State Street's Stock Surges on Talk Of Merger with Bank of New York

Bank of New York Co.'s plan to increase its investment in State Street Boston Corp. sent the latter's stock price up 13% Friday as analysts contemplated a potential merger of two leaders in the securities processing businesses.

The market looked beyond the official words of Bank of New York that the doubling of its stake, to 9.9%, would be just for investment purposes.

As industry experts focused on the complementarity of the companies - a merger would bolster Bank of New York's No. 1 position in securities processing - State Street's stock rose $8 a share, to $71, on 6.5 times its average daily trading volume.

Bank of New York closed up 87.5 cents, to $34.125.

Their still highly speculative merger would be a seismic event in the rapidly consolidating securities processing specialty.
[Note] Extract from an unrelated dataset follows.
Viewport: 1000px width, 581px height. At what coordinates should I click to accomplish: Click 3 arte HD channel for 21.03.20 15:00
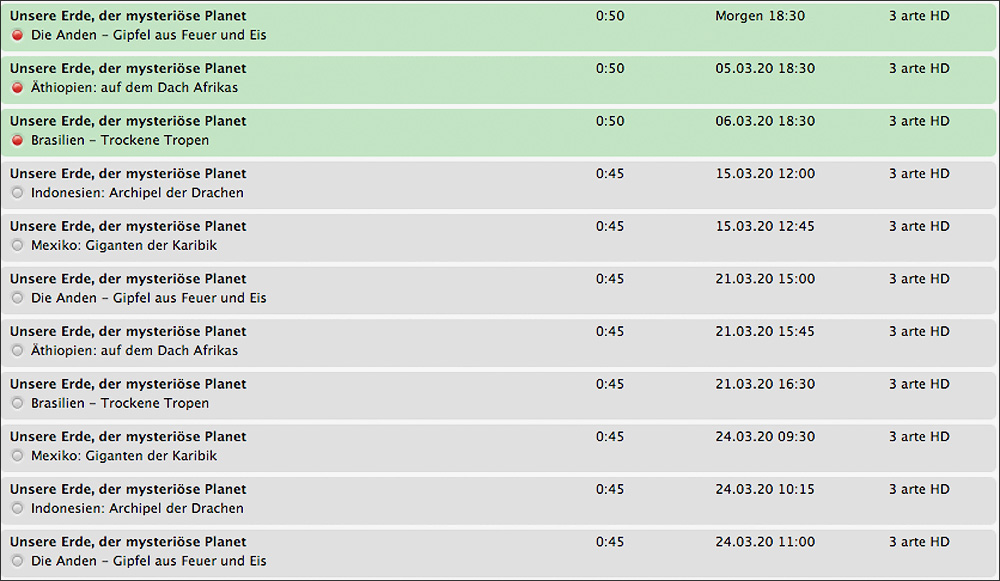pyautogui.click(x=919, y=279)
The companies have a combined 30% to 40% of that market, said Octavio Marenzi, a consultant at the Tower Group in Newton, Mass.

"If either company were to consider who would make a perfect marriage, his is who they would pick," said George Salem, bank analyst at Gerard, Klauer, Mattison & Co., who Friday morning issued a report saying that a merged entity could reduce costs by 40%.
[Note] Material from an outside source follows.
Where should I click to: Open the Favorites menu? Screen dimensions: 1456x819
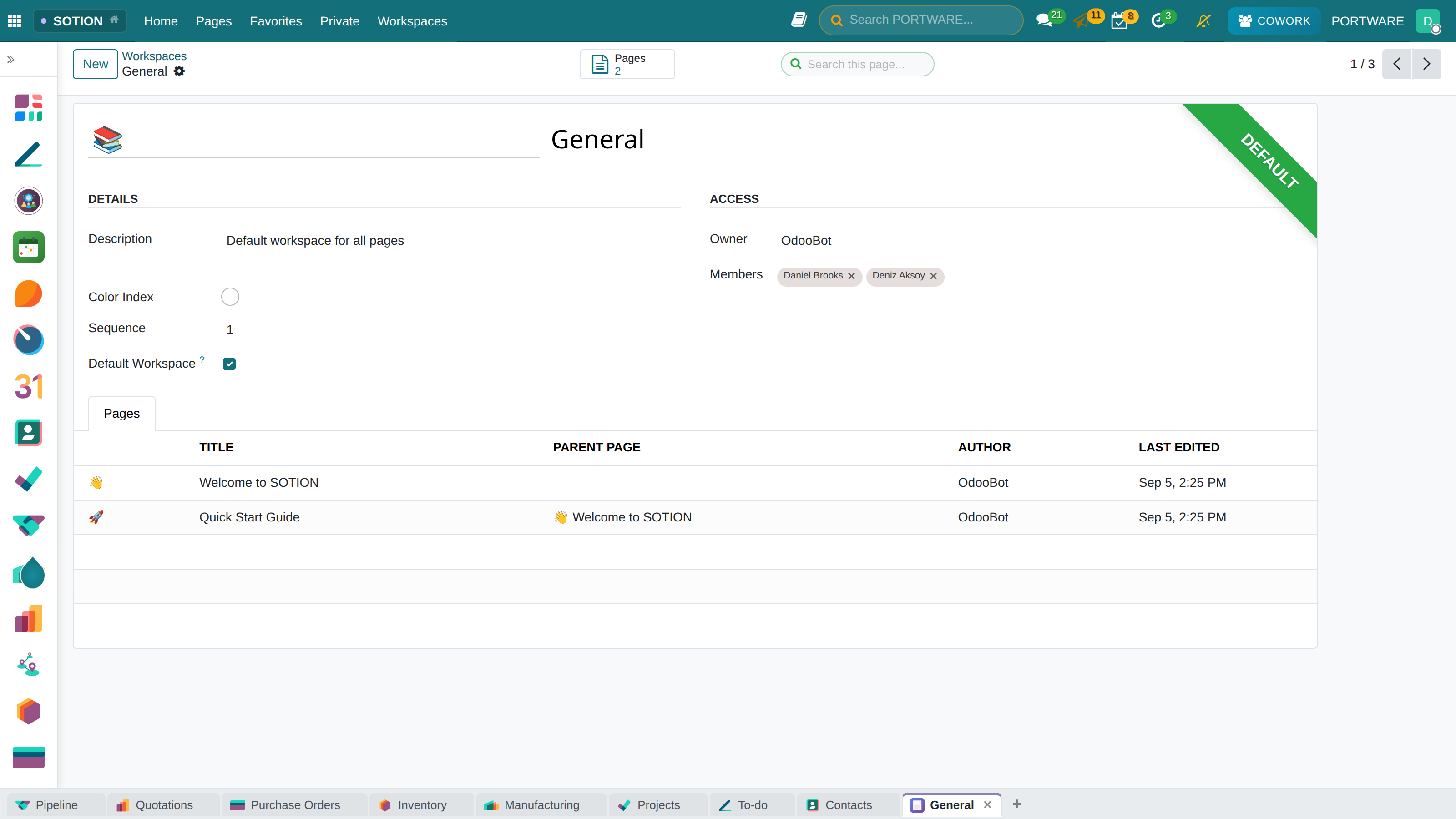[276, 21]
Shortly after Bank of New York's announcement after the stock market closed Thursday, State Street, the third-largest securities processor, issued a statement that it planned to remain independent.

David Berry of Keefe, Bruyette & Woods Inc. said Bank of New York's position in State Street, pending regulatory approvals, would exceed $500 million - a sum that should not be taken lightly. He viewed the move as more significant than the "stakeout positions" of under 5% that Bank of New York had in some regional banks and, to this point, in State Street.

But Michael Martin, managing director in Credit Suisse First Boston's financial institutions group, said, "People shouldn't rush to judgment on this. State Street has been buying back stock, and Bank of New York has had a 4.9% position for a long time.

"It could be a case of Bank of New York's having to file with regulators to reflect their new position as a result of the buyback."

Bank of New York, Chase Manhattan Corp., and State Street are considered the most important players in securities processing. Citicorp, Mellon Bank Corp., and Northern Trust Corp. also have significant presences.

State Street, with $2.7 trillion of assets under custody and $280 billion under management, is a leader in the mutual fund area, industry observers said. It is particularly prominent in international aspects including currency exchange and marking foreign assets to market.

"The proportion of overseas investments by American investors has grown and State Street Boston has done a good job tapping this market," said Thomas Theurkauf of Keefe Bruyette.

Bank of New York, which has $3 trillion under custody and $40 billion under management, is said to draw most of its revenue from domestic, more traditional trust management services.

A merger could be dilutive for Bank of New York shareholders. Highly specialized State Street's price-earnings multiple of 20.3 exceeds the banking norm; Bank of New York's is 13.8.

"State Street Boston holds most of the cards in this poker game," said Mr. Theurkauf. "I think they intend to remain independent and can do so."